Who doesn't have that picture of themselves? You know, it's your fifth birthday and you are wearing one of those paper cone hats. About to blow out the candles, you are making some kind of face, be it a huge grin or the evidence of howling tears. It's part of growing up, boxes and albums of old photographs. 'Quick the baby is standing for the first time, where's the camera?!' We don't want to forget this moment. So instead of enjoying those first steps, one or both parents are searching hopelessly. By the time said machine is found, baby is back on all fours, the adventure over a done with.

My only complaint about a lot of photographic criticism in this vein, as well as more general cultural critcism is the cynical outlook it gives about our approach to life. But at the same time, there are a lot of valid points to be made.

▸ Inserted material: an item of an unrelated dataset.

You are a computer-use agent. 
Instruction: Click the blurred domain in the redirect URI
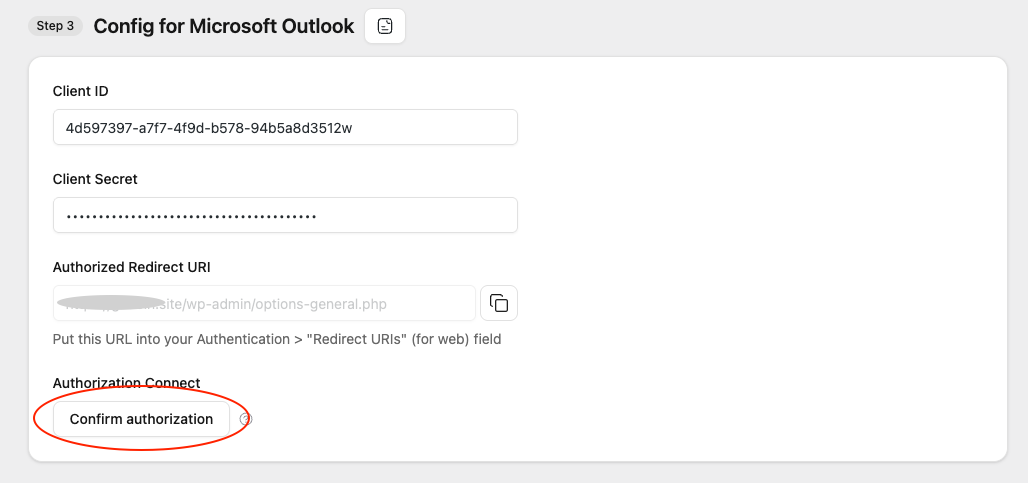pyautogui.click(x=112, y=302)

Take, for example, the construction of memory through photography. To take a photo of something is to rip a single moment from the continuity of time. In doing so, the image becomes memorialized. By taking this particular snapshot, that moment suddenly bears a great deal more weight and responsibility than it did before. It's akin to how journaling can work. There are certain experiences that I am wary about writing down because of how that process commits that particular version of the event to the archives of my time. The narrated version I type or scribble down in a book becomes the way that I remember. It's both the process of writing it down and the experience of reading the entry years later. It's dangerous, and a photograph does the same thing. It creates an image of the past that is more like a punctuated equilibrium than a continuity. Additionally, as part of what Alan Sekula calls the "myth of bourgeious folkculture" (I don't agree with this so broadly sweeping terminology, but I kind of like the way that it rolls off the tongue...), there is an inherent belief in the veracity of the photographic image. It's a debate the has plagued photography since its inception and I won't get into here, except to say that because of this understanding, by taking pictures we construct a history that becomes more real in its tangible form than any memory could be. Photographs overide, but also reduce, what the brain recalls.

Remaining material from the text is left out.